= Beginning of Section =
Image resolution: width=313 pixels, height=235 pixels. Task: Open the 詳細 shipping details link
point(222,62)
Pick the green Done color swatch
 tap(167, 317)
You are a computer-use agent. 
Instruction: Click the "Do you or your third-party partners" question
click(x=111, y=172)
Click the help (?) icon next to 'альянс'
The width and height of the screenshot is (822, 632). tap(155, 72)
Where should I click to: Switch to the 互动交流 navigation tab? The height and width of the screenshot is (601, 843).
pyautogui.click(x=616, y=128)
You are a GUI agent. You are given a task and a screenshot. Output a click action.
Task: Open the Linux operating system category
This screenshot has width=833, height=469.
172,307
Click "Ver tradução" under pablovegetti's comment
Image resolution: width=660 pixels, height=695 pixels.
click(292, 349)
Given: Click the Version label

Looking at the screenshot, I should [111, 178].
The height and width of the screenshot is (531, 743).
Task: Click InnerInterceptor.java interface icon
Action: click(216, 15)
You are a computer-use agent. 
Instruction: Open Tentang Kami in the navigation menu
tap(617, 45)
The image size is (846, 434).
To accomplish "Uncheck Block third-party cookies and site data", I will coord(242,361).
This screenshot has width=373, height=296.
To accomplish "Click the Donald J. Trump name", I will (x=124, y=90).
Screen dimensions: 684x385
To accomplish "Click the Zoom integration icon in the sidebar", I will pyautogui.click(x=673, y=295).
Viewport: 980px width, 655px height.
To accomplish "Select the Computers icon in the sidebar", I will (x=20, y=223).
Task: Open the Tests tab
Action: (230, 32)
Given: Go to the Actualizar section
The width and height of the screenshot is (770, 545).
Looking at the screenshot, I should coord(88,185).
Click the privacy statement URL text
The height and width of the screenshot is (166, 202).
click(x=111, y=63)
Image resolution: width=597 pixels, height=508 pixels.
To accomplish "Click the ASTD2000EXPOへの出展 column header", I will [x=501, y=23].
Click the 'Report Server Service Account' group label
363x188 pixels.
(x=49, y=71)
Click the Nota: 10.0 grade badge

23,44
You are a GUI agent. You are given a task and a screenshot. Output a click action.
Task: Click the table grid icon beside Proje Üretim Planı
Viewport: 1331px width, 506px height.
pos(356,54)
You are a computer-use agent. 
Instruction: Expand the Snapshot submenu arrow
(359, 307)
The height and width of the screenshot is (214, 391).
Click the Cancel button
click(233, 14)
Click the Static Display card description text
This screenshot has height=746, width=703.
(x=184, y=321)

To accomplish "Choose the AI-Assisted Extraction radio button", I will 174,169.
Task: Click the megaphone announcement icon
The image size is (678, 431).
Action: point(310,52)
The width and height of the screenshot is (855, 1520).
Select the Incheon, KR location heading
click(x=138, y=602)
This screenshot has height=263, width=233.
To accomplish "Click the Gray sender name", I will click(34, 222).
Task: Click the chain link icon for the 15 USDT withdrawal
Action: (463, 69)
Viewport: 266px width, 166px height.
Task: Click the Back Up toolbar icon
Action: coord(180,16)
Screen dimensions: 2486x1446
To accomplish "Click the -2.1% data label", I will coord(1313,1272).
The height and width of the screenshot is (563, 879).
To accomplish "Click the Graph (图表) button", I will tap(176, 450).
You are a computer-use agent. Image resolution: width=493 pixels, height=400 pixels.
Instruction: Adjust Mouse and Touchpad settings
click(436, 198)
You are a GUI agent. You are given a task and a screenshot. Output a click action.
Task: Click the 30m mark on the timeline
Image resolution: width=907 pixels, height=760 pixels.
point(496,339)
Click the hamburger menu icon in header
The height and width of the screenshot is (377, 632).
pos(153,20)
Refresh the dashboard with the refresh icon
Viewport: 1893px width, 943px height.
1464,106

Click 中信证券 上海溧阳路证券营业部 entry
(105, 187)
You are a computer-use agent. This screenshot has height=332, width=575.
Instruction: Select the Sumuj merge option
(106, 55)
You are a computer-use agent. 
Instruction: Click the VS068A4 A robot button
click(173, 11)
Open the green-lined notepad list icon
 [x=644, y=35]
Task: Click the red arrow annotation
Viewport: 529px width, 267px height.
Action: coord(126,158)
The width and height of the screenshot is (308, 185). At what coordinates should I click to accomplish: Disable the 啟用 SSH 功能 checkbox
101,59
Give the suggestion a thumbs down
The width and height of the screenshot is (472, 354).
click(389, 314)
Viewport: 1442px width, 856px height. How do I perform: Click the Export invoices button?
= End of Section =
**What you are asked to do**: For each record above, write it out again exactly.

**Answer to this problem**:
Image resolution: width=313 pixels, height=235 pixels. Task: Open the 詳細 shipping details link
point(222,62)
Pick the green Done color swatch
 tap(167, 317)
You are a computer-use agent. 
Instruction: Click the "Do you or your third-party partners" question
click(x=111, y=172)
Click the help (?) icon next to 'альянс'
The width and height of the screenshot is (822, 632). tap(155, 72)
Where should I click to: Switch to the 互动交流 navigation tab? The height and width of the screenshot is (601, 843).
pyautogui.click(x=616, y=128)
You are a GUI agent. You are given a task and a screenshot. Output a click action.
Task: Open the Linux operating system category
This screenshot has width=833, height=469.
172,307
Click "Ver tradução" under pablovegetti's comment
Image resolution: width=660 pixels, height=695 pixels.
click(292, 349)
Given: Click the Version label

Looking at the screenshot, I should [111, 178].
The height and width of the screenshot is (531, 743).
Task: Click InnerInterceptor.java interface icon
Action: click(216, 15)
You are a computer-use agent. 
Instruction: Open Tentang Kami in the navigation menu
tap(617, 45)
The image size is (846, 434).
To accomplish "Uncheck Block third-party cookies and site data", I will coord(242,361).
This screenshot has width=373, height=296.
To accomplish "Click the Donald J. Trump name", I will (x=124, y=90).
Screen dimensions: 684x385
To accomplish "Click the Zoom integration icon in the sidebar", I will pyautogui.click(x=673, y=295).
Viewport: 980px width, 655px height.
To accomplish "Select the Computers icon in the sidebar", I will (x=20, y=223).
Task: Open the Tests tab
Action: (230, 32)
Given: Go to the Actualizar section
The width and height of the screenshot is (770, 545).
Looking at the screenshot, I should coord(88,185).
Click the privacy statement URL text
The height and width of the screenshot is (166, 202).
click(x=111, y=63)
Image resolution: width=597 pixels, height=508 pixels.
To accomplish "Click the ASTD2000EXPOへの出展 column header", I will [x=501, y=23].
Click the 'Report Server Service Account' group label
363x188 pixels.
(x=49, y=71)
Click the Nota: 10.0 grade badge

23,44
You are a GUI agent. You are given a task and a screenshot. Output a click action.
Task: Click the table grid icon beside Proje Üretim Planı
Viewport: 1331px width, 506px height.
pos(356,54)
You are a computer-use agent. 
Instruction: Expand the Snapshot submenu arrow
(359, 307)
The height and width of the screenshot is (214, 391).
Click the Cancel button
click(233, 14)
Click the Static Display card description text
This screenshot has height=746, width=703.
(x=184, y=321)

To accomplish "Choose the AI-Assisted Extraction radio button", I will 174,169.
Task: Click the megaphone announcement icon
The image size is (678, 431).
Action: point(310,52)
The width and height of the screenshot is (855, 1520).
Select the Incheon, KR location heading
click(x=138, y=602)
This screenshot has height=263, width=233.
To accomplish "Click the Gray sender name", I will click(34, 222).
Task: Click the chain link icon for the 15 USDT withdrawal
Action: (463, 69)
Viewport: 266px width, 166px height.
Task: Click the Back Up toolbar icon
Action: coord(180,16)
Screen dimensions: 2486x1446
To accomplish "Click the -2.1% data label", I will coord(1313,1272).
The height and width of the screenshot is (563, 879).
To accomplish "Click the Graph (图表) button", I will tap(176, 450).
You are a computer-use agent. Image resolution: width=493 pixels, height=400 pixels.
Instruction: Adjust Mouse and Touchpad settings
click(436, 198)
You are a GUI agent. You are given a task and a screenshot. Output a click action.
Task: Click the 30m mark on the timeline
Image resolution: width=907 pixels, height=760 pixels.
point(496,339)
Click the hamburger menu icon in header
The height and width of the screenshot is (377, 632).
pos(153,20)
Refresh the dashboard with the refresh icon
Viewport: 1893px width, 943px height.
1464,106

Click 中信证券 上海溧阳路证券营业部 entry
(105, 187)
You are a computer-use agent. This screenshot has height=332, width=575.
Instruction: Select the Sumuj merge option
(106, 55)
You are a computer-use agent. 
Instruction: Click the VS068A4 A robot button
click(173, 11)
Open the green-lined notepad list icon
 [x=644, y=35]
Task: Click the red arrow annotation
Viewport: 529px width, 267px height.
Action: coord(126,158)
The width and height of the screenshot is (308, 185). At what coordinates should I click to accomplish: Disable the 啟用 SSH 功能 checkbox
101,59
Give the suggestion a thumbs down
The width and height of the screenshot is (472, 354).
click(389, 314)
Viewport: 1442px width, 856px height. How do I perform: Click the Export invoices button?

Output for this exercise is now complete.